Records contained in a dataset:
*** Block opens ***

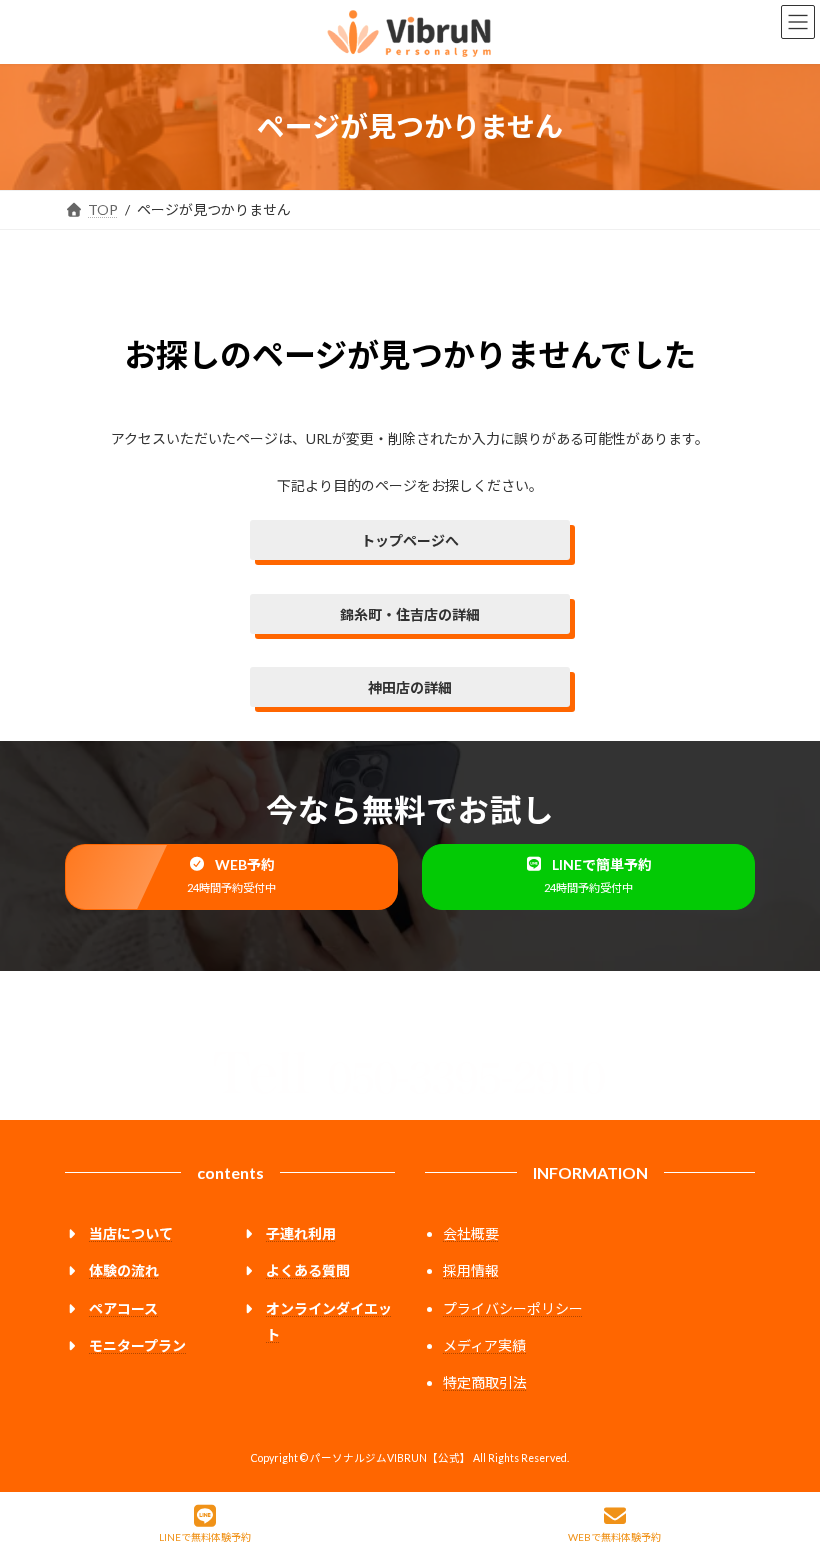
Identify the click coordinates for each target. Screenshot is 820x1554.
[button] (231, 877)
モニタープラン (137, 1345)
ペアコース (123, 1308)
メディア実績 (484, 1345)
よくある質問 (308, 1270)
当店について (131, 1233)
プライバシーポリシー (513, 1308)
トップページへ (410, 540)
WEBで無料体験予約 (614, 1537)
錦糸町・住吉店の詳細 (410, 614)
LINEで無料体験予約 (205, 1537)
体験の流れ (124, 1270)
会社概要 (471, 1233)
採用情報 (471, 1270)
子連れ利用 (301, 1233)
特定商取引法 (485, 1382)
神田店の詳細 (410, 687)
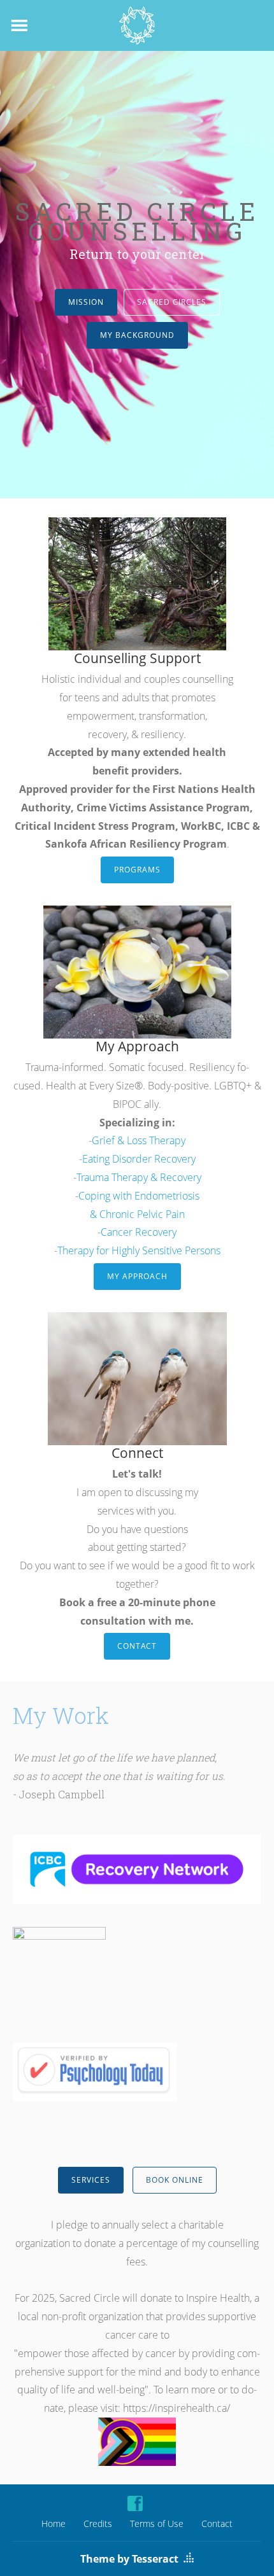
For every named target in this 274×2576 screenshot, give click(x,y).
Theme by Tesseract (129, 2559)
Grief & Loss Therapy (138, 1140)
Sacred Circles (171, 302)
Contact (137, 1646)
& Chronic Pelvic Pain (137, 1214)
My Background (137, 335)
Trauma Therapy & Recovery (138, 1177)
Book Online (174, 2179)
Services (90, 2179)
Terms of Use (157, 2523)
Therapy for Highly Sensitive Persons (138, 1250)
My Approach (137, 1276)
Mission (86, 302)
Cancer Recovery (139, 1232)
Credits (97, 2523)
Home (53, 2523)
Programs (137, 869)
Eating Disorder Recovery (139, 1159)
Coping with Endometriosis (138, 1196)
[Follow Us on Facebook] (135, 2503)
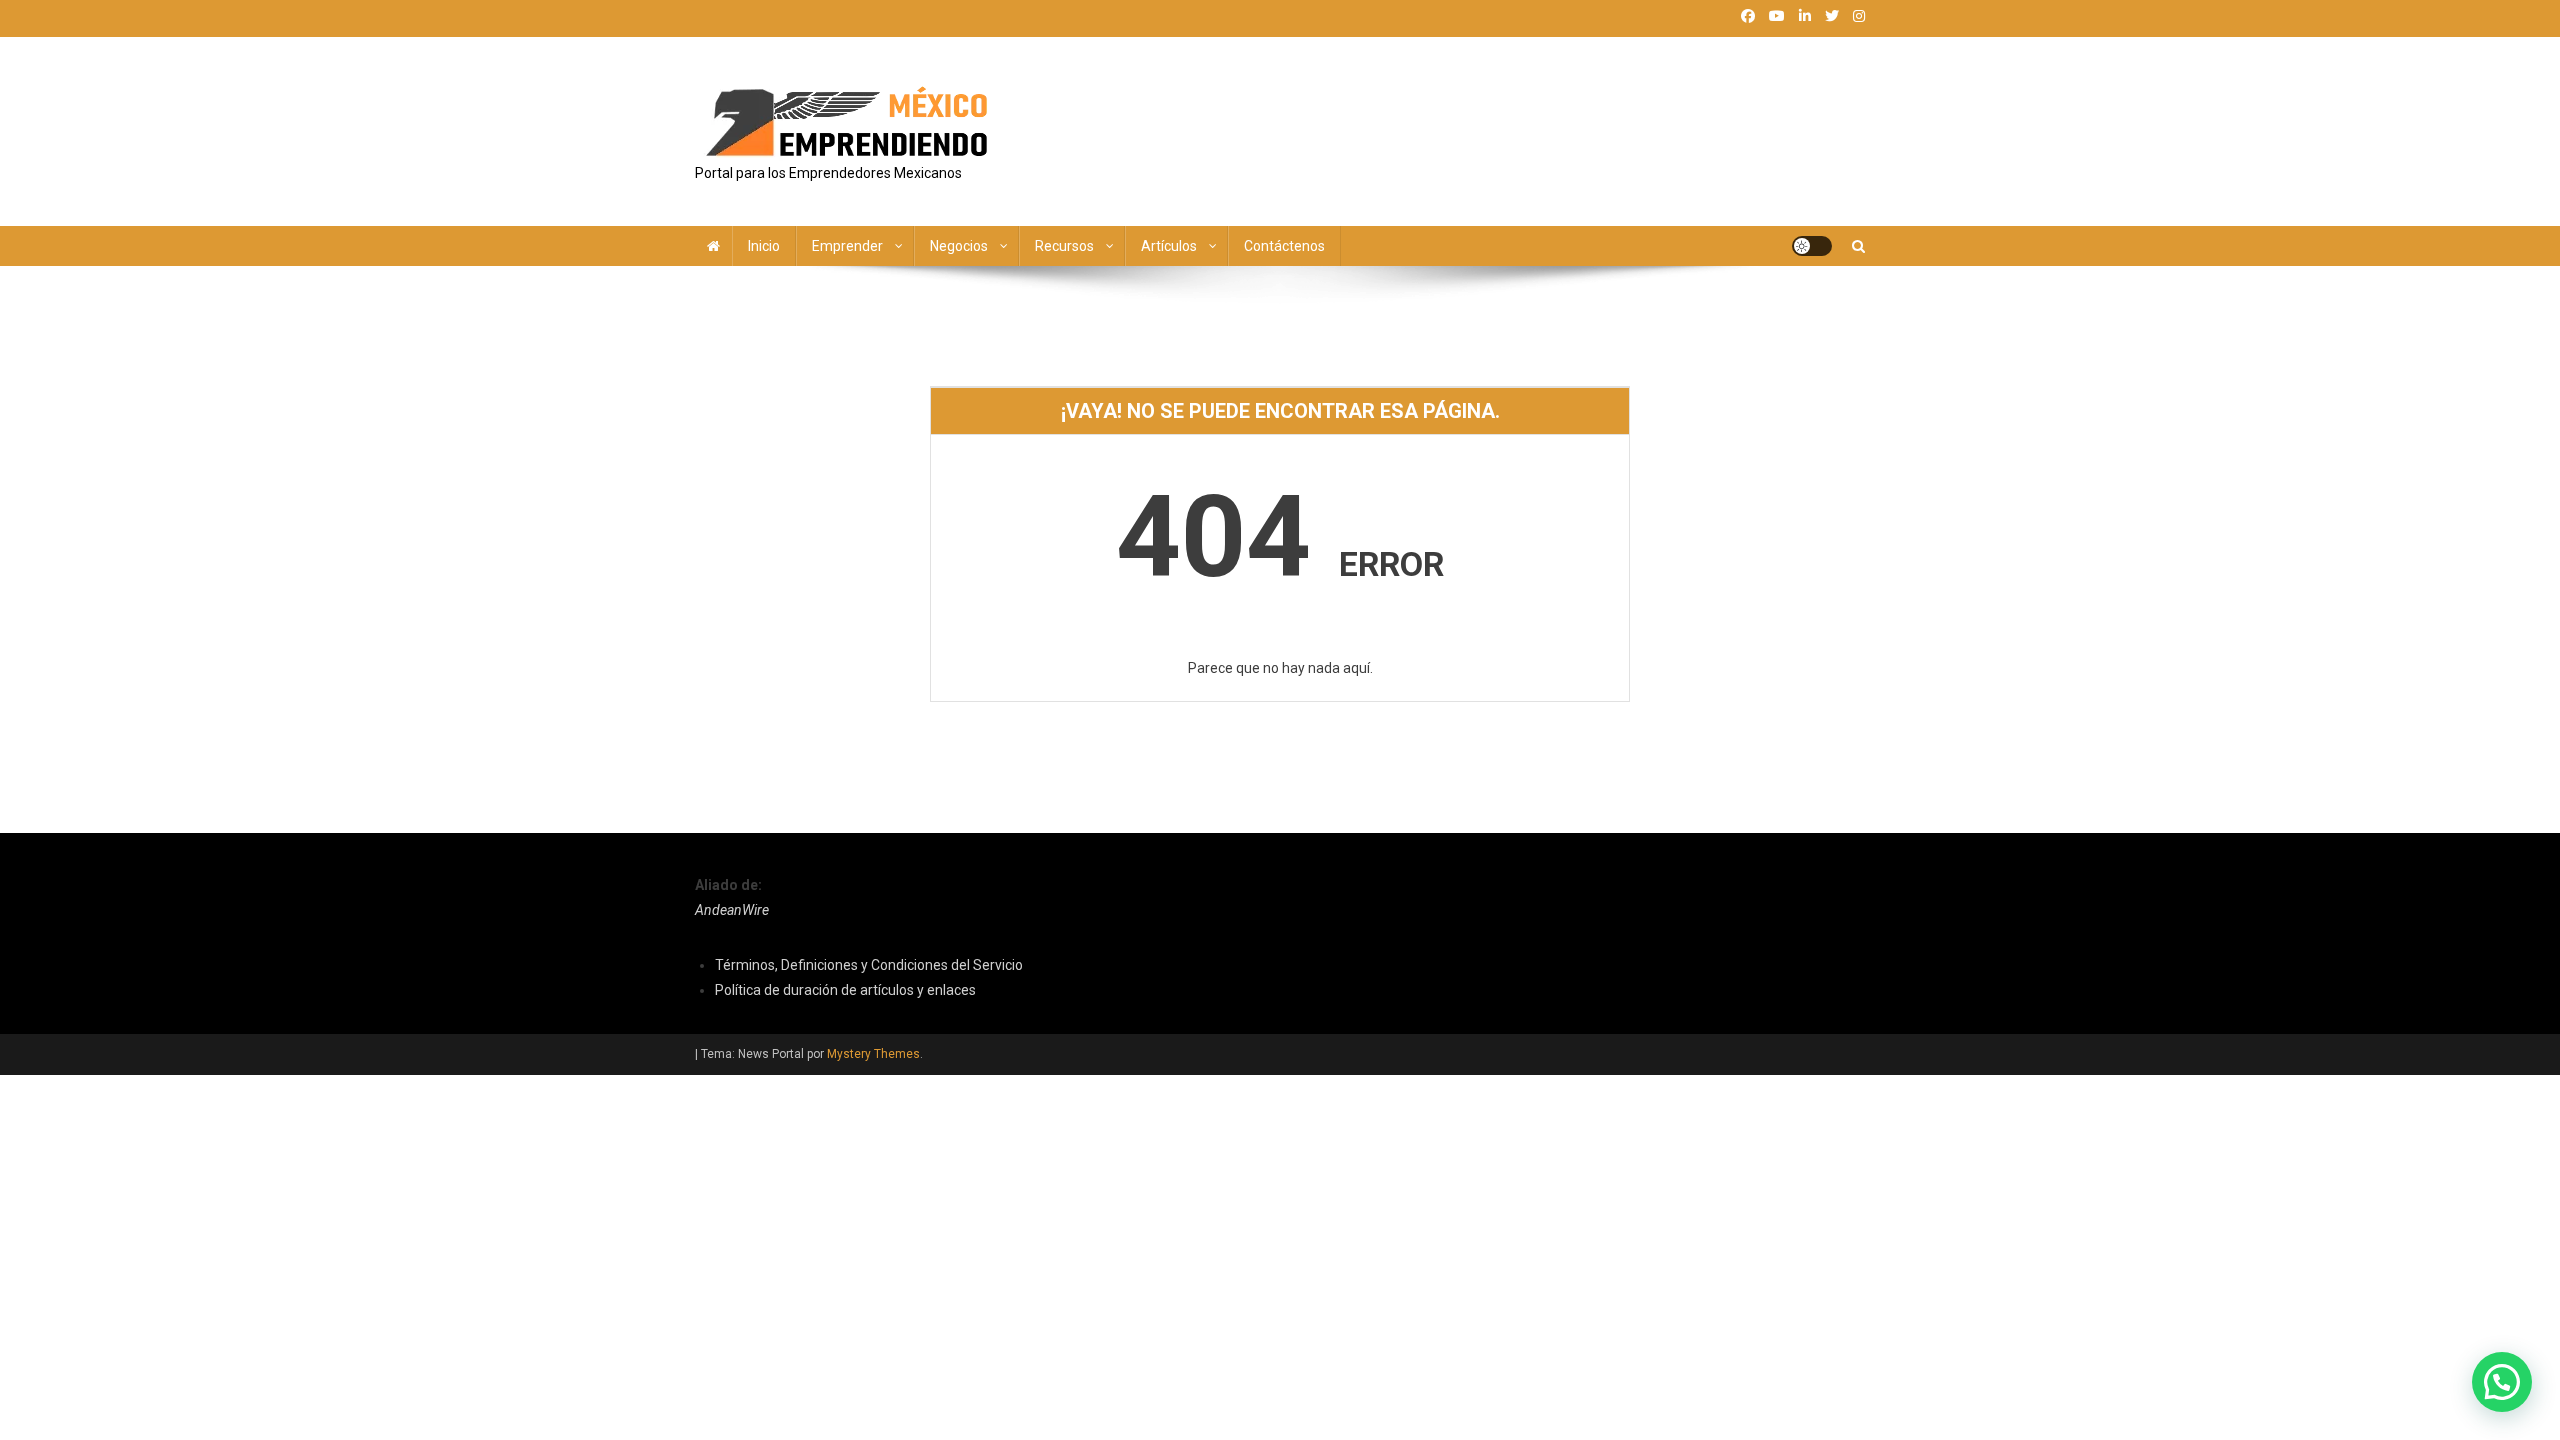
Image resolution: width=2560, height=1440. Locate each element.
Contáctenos (1284, 246)
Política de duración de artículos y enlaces (845, 990)
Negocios (959, 246)
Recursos (1064, 246)
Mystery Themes (873, 1054)
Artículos (1169, 246)
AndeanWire (732, 910)
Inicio (764, 246)
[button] (2502, 1382)
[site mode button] (1812, 246)
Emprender (847, 246)
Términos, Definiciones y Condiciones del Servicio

*** Block closes ***

REQUIRED WORK ▸
From the records above, return each line that has the string "click".

EXPECTED ANSWER ▸
Identify the click coordinates for each target. Screenshot is 820x1554.
For every named target in this 274×2576 screenshot, give click(x,y).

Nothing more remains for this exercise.